The judge also reminded Darcy that her sentence reflected her life as a serial domestic abuser who had tried unsuccessfully to kill her previous husband. “I cannot find that the offender is a person of good character given her criminal record which included sentences of imprisonment for hitting her husband Colin Crossman on the head with a hammer whilst he slept and setting fire to their house with the admitted aim of obtaining the insurance money, larceny and multiple counts of dishonestly obtain property by deception involving the unauthorized use of the credit card of another man with whom the offender was in a domestic relationship,” Longeran told the court.

Darcy, who was on probation for the hammer and arson crimes against her ex when she met Dunbar online in 2014, also had a peculiar internet search history, which the prosecutor in her trial said included such terms as “spider venom,” “poisonous mushrooms,” “stabbed in the brain,” “suicide poem,” “how to commit murder,” and “if police have your mobile can they see websites.” She also searched “after suicide is house a crime scene” and “how long do internet providers keep history,” the last of which clearly helped lead to her undoing.

The judge said that Darcy’s premeditation was chilling. “As time passed… emotional abuse and sneaky physical attacks escalated into a more focused and foolproof method to achieve the outcome she desired,” the judge said at the hearing on Monday. “The offender was callous, relentless and heartless in her pursuit to get rid of Mathew.
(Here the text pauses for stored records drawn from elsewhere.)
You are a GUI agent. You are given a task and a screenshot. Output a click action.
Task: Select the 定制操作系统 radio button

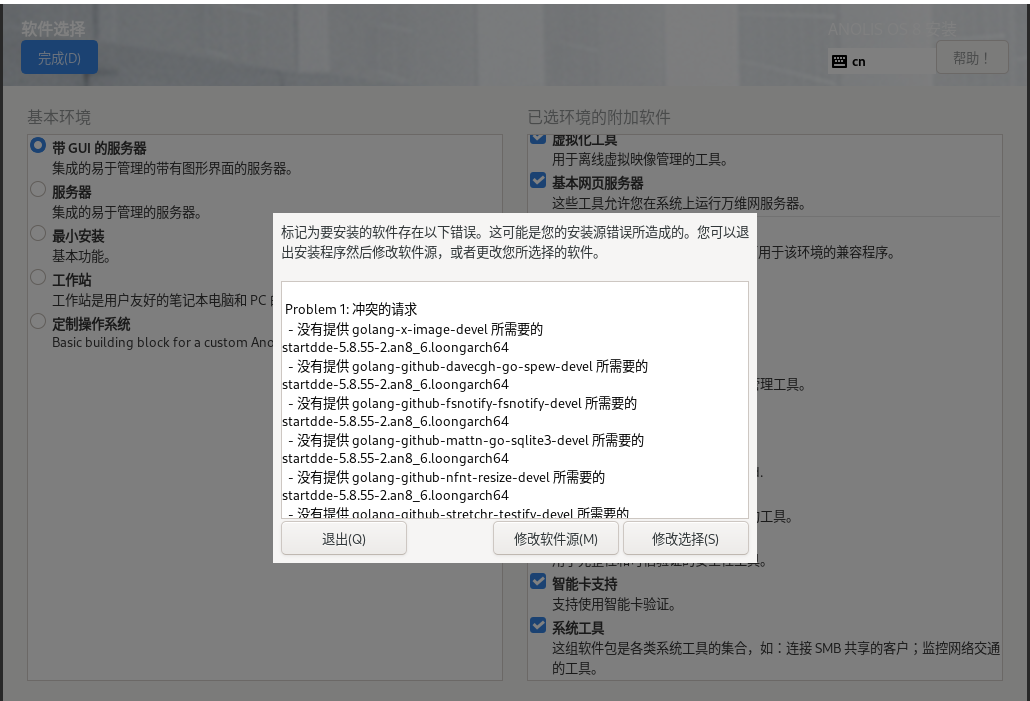click(x=38, y=321)
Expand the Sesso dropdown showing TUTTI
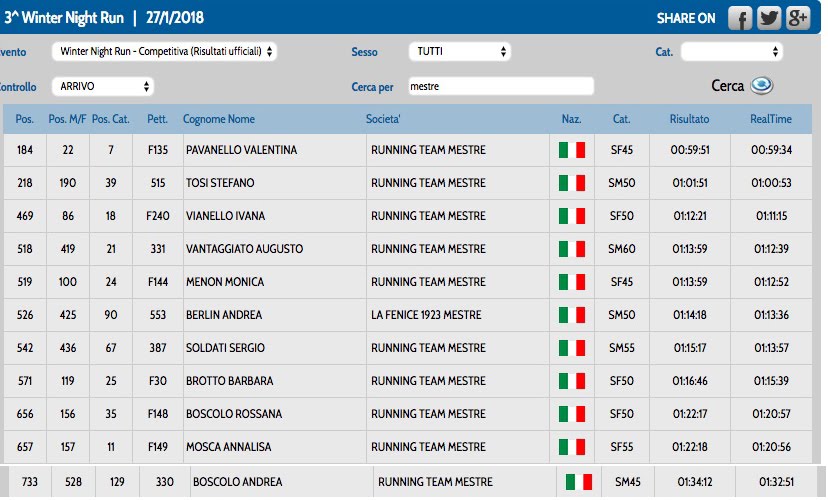The height and width of the screenshot is (500, 828). coord(459,51)
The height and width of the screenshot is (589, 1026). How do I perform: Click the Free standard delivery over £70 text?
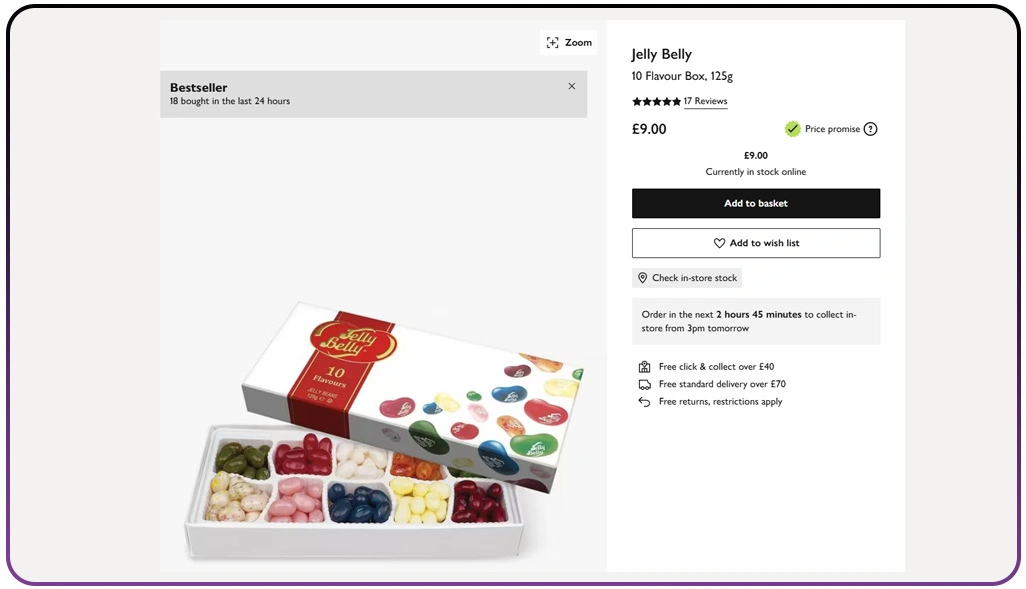click(722, 384)
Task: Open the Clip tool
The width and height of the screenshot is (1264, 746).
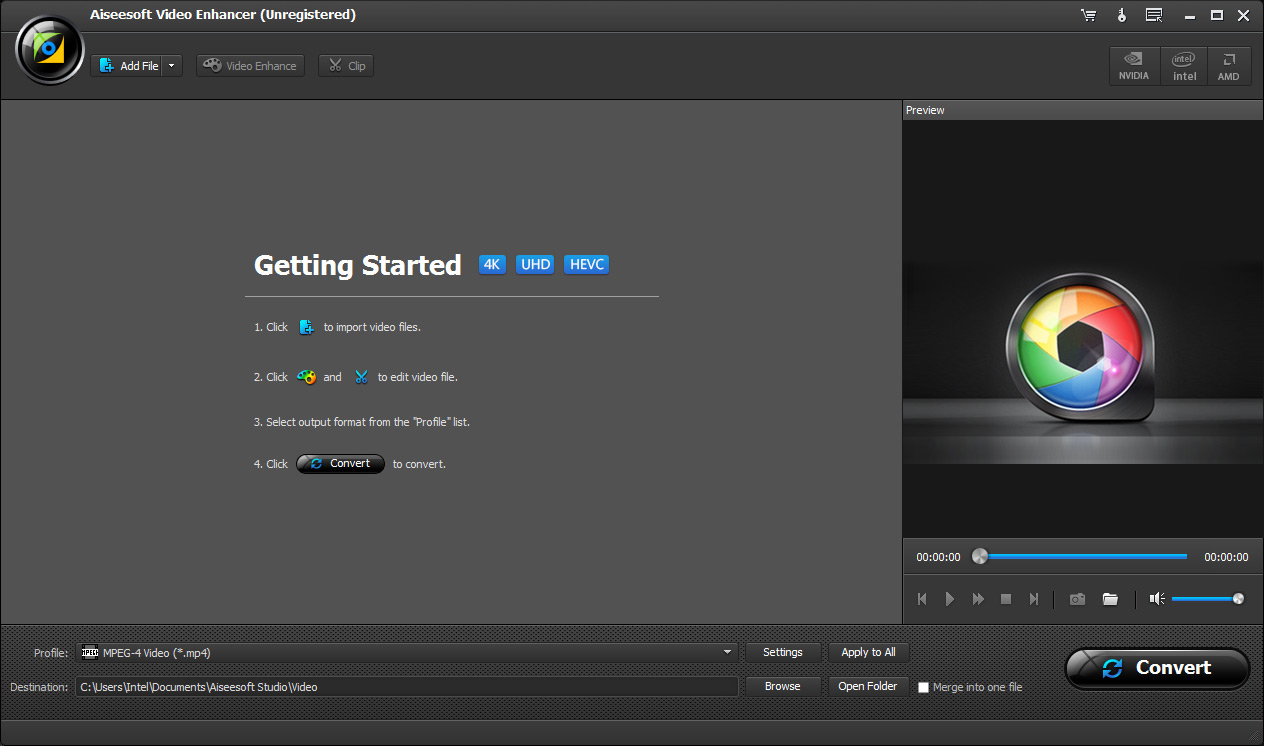Action: (346, 66)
Her lies and methods were stupid, clumsy and ugly, but were sadly successful in achieving Mathew’s death. They were not, however, good enough to evade detection.”

Darcy, who has never admitted to murdering her boyfriend, claimed he suffered from depression and that he had threatened to kill himself many times because he was closeted gay. Her lawyer Janet Manuell admitted that her client’s actions were “suspicious” but that they could not be proven beyond a reasonable doubt. Darcy’s conviction was upheld by Australia’s highest court and her options for dismissal have been exhausted.